The Law Enforcement Suicide Data Collection

The FBI’s New Data Collection on Officer Suicide and Attempted Suicide

 

Many aspects of the criminal justice field are counted and reported—how many officers each agency employs, the number of arrests they make, the types of crimes they investigate, and many more. Since 1930, the FBI has responded to the needs of the law enforcement community by collecting such data and adapting these efforts through the years to refine and improve the data. The types of data the FBI collects have expanded, and the level of detail included in reported crime incidents in the United States has vastly improved with the use of technology. These criminal justice data can be studied and used by researchers, the academic community, city officials, and law enforcement (among others) to better understand crime trends in society and to attempt to answer the questions of why something is happening and how it can be stopped or reduced. In 1937, line-of-duty death statistics were first collected and published in the annual Uniform Crime Reporting (UCR) publication, Crime in the United States.1 Today, agencies can submit that information, along with added incident details and with assault or accidental death information, to the FBI’s Law Enforcement Officers Killed and Assaulted (LEOKA) Data Collection. These critical data are compiled and published annually on FBI.gov and the FBI’s Crime Data Explorer website. However massive this collection of data is, it is notable that there has been no national counting of the act that takes more officers’ lives in the United States than any other: suicide.

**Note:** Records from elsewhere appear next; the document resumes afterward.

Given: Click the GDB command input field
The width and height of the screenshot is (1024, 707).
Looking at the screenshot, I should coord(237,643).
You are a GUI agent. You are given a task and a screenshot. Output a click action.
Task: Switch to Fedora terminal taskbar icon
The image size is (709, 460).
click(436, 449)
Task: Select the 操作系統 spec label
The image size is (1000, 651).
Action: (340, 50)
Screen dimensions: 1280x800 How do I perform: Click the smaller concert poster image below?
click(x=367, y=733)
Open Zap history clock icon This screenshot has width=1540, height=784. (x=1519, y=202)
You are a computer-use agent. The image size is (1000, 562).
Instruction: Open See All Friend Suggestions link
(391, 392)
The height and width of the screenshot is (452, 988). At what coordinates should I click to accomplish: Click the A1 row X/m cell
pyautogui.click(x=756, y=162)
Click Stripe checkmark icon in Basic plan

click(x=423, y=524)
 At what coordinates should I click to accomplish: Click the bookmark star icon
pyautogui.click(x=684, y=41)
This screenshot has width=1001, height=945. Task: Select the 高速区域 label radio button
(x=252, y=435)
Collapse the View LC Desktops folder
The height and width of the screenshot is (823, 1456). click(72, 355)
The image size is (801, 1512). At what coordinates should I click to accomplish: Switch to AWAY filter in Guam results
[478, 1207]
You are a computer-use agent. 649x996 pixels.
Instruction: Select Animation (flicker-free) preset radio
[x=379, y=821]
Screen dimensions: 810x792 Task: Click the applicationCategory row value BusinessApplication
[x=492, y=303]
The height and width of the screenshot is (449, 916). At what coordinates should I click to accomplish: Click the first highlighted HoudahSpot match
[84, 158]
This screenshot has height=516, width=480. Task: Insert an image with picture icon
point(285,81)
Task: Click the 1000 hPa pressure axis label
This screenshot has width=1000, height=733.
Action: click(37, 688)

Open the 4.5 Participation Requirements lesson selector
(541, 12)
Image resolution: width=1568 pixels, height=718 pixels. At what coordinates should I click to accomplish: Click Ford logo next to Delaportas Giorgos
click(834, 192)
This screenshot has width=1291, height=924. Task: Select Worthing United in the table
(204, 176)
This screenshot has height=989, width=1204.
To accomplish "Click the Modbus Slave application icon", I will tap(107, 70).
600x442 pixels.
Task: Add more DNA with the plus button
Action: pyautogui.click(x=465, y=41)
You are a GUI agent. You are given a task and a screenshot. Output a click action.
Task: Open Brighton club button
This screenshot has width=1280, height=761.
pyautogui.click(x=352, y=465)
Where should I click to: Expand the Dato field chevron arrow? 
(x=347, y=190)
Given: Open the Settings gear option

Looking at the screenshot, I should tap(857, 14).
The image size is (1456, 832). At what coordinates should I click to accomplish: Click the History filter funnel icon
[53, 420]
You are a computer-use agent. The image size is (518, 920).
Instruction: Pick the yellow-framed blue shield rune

In 2019, suicide was the 10th ranked overall cause of death of individuals in the United States.2 When comparing the 2019 LEOKA statistic of 89 officer deaths (felonious and accidental) to a figure from the same year provided by Blue H.E.L.P.—a nonprofit organization that has been collecting law enforcement suicide information since 2016—showing 239 officer suicides in 2019, it is alarming to see that suicide claims more law enforcement lives than felonious killings or accidental deaths in the line of duty.3 Some nonprofit organizations, such as Blue H.E.L.P., the Police Executive Research Forum, and the International Association of Chiefs of Police, have worked to collect officer suicide statistics and compile resources for their colleagues to offer potential solutions and to remove the stigma of seeking help. To support such efforts, the U.S. government is doing the same. After a unanimous vote in the Senate and agreement from the House of Representatives, the U.S. Congress passed and former President Donald Trump signed the Law Enforcement Suicide Data Collection Act on June 16, 2020.4 The goal of this new data collection is to help agencies better understand and prevent suicides among current and former law enforcement officers at the federal, state, tribal, and local levels.5

The Law Enforcement Suicide Data Collection Act

The Law Enforcement Suicide Data Collection Act charges the U.S. attorney general, acting through the director of the FBI, to establish a data collection where law enforcement agencies may submit information about their officers who have died by or attempted to commit suicide. Because the FBI’s Criminal Justice Information Services (CJIS) Division already houses many other criminal justice data collections in its UCR Program, it seemed the natural fit for the FBI to task the CJIS Division’s UCR Program to establish and manage this new data collection.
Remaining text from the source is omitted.